The Ministry of Defence announced today that, despite criticism from President Trump our largest and best-equipped trireme, the HMS Jolly Matelot, would be pulling out of its home port of Hunstanton, just as soon as its Captain, Andrew Moistbottom-Wonder is available from his hectic routine of horse-riding and, well, more horse-riding.


"This vessel is state-of-the-art, equipped with BBD-01 Mk.VI Big British Drums for propulsion. These are capable of drive settings covering everything from Classical Waltz to Saturday Night Fever. I tell you, these disco rates don't half shift! And for stealth mode we've got big lambswool muffles to silence the drums. Admittedly, this kind of defeats the point of them, but we're hoping to work something out during the six-month sea trials it'll take us to get to the Med.
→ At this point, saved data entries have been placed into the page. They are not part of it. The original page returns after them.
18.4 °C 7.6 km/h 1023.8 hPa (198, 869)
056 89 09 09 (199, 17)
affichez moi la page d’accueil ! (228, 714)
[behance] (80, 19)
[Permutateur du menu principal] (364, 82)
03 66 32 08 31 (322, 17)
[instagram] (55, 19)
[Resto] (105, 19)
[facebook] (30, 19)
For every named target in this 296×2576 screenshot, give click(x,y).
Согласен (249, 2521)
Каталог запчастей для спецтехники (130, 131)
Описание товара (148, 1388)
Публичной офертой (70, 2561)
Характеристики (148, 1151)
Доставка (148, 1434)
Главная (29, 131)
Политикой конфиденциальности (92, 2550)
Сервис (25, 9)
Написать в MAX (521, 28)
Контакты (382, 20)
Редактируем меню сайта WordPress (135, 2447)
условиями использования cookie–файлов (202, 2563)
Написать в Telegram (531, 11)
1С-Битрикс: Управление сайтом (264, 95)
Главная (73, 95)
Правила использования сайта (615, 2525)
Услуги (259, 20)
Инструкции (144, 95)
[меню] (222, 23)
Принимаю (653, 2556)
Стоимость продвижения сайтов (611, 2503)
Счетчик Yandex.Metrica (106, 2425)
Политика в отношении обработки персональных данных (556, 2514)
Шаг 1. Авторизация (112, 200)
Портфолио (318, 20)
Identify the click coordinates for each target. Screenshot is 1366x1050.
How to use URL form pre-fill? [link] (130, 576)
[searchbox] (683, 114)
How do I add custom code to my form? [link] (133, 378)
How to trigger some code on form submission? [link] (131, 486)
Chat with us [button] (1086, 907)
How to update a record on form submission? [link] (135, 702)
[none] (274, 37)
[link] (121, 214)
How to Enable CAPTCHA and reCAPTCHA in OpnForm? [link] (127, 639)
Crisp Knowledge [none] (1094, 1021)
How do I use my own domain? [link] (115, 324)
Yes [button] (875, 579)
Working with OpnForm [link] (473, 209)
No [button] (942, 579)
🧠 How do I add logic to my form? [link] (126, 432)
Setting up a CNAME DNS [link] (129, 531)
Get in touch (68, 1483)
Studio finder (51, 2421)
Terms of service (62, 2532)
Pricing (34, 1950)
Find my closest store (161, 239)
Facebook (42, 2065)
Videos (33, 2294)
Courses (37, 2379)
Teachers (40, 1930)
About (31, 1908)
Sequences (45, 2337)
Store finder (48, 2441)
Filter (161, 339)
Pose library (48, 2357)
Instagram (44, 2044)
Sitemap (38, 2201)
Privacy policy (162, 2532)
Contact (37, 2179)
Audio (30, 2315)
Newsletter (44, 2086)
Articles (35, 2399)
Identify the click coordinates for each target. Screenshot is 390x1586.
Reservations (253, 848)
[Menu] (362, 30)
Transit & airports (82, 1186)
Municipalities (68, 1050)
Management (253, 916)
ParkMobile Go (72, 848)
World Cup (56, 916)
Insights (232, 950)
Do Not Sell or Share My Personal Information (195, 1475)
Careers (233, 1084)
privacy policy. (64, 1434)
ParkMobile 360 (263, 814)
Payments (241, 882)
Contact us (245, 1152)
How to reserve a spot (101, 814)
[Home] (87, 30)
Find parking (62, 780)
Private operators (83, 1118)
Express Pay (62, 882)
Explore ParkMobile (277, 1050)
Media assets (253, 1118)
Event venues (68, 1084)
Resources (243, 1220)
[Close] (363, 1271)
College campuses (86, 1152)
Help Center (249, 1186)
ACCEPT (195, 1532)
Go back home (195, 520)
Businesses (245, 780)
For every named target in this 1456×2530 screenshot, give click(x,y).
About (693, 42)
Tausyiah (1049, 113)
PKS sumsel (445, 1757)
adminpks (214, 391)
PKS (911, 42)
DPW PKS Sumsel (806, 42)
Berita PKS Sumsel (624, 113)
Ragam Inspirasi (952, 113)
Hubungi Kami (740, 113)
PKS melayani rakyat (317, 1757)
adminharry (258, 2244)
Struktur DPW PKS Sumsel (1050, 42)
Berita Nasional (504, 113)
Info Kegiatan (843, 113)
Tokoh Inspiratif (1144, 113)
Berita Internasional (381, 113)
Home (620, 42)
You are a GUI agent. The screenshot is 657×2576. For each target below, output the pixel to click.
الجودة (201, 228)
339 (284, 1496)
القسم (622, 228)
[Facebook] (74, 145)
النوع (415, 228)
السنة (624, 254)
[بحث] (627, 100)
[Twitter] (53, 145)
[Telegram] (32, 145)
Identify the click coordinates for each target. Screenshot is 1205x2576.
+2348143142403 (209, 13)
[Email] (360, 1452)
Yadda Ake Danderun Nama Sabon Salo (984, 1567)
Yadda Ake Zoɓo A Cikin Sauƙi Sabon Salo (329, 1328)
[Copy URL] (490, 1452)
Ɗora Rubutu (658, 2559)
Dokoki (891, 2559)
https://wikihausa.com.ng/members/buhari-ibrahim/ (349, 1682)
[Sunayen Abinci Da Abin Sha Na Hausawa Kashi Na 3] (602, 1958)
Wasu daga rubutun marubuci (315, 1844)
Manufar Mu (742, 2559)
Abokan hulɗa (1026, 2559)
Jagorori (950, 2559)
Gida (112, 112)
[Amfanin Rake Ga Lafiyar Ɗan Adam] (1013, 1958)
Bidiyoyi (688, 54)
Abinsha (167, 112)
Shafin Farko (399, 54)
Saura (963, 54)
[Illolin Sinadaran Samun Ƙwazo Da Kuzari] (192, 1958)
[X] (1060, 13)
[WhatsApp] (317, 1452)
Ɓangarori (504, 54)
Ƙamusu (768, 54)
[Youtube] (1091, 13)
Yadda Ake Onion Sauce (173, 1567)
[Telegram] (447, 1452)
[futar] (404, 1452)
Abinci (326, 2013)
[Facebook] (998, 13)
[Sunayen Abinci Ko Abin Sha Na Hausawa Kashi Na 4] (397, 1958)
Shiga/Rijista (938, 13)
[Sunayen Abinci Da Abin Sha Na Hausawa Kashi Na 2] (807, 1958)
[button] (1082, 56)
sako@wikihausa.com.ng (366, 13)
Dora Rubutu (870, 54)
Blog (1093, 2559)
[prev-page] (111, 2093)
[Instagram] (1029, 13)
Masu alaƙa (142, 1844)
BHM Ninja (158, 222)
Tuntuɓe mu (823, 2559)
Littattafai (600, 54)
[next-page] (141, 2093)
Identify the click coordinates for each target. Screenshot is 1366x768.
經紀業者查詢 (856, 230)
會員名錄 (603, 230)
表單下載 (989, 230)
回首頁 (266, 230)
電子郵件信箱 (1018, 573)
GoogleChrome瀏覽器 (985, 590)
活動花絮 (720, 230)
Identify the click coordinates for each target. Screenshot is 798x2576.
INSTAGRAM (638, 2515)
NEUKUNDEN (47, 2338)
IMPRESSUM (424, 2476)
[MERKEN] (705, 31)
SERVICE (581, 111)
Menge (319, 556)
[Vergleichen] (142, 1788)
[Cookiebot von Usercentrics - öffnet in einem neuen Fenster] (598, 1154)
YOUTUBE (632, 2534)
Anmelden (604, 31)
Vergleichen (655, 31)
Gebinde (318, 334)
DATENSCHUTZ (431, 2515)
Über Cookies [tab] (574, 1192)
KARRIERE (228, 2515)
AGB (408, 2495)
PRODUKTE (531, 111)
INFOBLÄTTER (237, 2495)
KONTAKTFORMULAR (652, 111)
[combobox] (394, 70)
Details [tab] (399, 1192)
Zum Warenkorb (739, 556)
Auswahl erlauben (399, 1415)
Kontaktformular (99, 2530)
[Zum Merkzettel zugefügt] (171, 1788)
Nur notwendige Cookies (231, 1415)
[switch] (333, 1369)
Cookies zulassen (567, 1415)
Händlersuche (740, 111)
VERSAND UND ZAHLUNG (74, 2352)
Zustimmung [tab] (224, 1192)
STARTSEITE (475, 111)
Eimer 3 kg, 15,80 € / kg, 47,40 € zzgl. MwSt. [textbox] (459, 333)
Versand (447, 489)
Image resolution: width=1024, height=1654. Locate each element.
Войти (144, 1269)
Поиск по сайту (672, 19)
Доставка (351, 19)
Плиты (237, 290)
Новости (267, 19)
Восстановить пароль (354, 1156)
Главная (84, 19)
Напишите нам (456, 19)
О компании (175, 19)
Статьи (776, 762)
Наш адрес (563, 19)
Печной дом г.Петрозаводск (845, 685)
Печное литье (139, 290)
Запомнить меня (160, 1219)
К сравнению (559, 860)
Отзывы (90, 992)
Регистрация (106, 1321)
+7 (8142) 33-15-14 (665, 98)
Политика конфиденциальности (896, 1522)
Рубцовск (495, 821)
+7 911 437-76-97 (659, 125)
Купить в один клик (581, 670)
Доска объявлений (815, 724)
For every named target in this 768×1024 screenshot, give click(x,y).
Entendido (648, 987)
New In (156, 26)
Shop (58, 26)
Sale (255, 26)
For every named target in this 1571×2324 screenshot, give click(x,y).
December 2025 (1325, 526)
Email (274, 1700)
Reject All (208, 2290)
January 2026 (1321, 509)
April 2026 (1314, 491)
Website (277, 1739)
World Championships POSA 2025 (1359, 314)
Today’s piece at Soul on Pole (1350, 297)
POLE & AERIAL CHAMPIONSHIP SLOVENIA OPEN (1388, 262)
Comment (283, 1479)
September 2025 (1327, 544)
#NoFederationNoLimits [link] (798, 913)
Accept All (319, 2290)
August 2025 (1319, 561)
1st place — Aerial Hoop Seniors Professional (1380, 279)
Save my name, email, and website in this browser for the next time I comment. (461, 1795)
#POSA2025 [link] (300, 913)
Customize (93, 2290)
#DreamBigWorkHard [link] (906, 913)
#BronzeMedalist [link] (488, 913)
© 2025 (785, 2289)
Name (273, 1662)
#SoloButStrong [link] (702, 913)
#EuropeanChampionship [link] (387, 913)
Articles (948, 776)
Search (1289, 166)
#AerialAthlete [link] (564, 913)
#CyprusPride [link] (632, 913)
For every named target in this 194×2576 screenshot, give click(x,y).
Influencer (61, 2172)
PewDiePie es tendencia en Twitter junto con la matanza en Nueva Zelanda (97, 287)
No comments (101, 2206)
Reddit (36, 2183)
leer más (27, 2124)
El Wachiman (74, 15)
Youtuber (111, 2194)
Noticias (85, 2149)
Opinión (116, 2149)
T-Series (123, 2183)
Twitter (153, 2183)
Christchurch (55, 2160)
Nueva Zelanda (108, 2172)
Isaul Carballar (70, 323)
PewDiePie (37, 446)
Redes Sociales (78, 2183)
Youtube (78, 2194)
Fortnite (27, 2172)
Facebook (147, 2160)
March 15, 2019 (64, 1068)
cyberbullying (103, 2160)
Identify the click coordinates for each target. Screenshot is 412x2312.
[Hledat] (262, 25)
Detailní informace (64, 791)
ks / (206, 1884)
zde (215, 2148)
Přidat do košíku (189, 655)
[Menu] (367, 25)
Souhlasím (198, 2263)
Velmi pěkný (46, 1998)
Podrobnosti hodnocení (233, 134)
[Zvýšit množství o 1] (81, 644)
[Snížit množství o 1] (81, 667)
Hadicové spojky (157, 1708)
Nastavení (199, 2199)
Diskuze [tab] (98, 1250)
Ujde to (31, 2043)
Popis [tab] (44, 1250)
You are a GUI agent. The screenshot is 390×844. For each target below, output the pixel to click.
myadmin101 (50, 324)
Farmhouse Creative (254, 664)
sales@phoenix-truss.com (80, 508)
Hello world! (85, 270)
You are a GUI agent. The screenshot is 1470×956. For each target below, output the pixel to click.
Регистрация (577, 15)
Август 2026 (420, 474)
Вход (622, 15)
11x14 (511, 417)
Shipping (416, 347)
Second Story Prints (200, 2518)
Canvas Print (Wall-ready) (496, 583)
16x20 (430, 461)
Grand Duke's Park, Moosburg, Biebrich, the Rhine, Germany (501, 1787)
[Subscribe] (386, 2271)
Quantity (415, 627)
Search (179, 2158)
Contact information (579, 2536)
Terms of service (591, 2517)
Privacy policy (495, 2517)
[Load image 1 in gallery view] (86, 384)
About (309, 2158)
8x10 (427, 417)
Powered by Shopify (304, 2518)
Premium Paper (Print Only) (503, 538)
"The prow, ready to be rammed up the enemy, is carved as a grotesque fearsome horned lizard monster, or Faragec*nt to use the old nautical term. Again, it does need a bit of work on it. The way it's mounted now has it hanging off pointing to starboard and not really providing a clear way forward. Still, a few good soakings, encounters with jellyfish, and a couple of rusty buoys should soon straighten it out.


"And finally, the mighty Matelot has more oars than you can shake a stick at. Remember, our experienced Captain Andy knows how to handle 'ores, believe me. He's recently been getting hands-on with a couple of Norfolk broads he met round the back of the fish sheds at Kings Lynn. What could go wrong?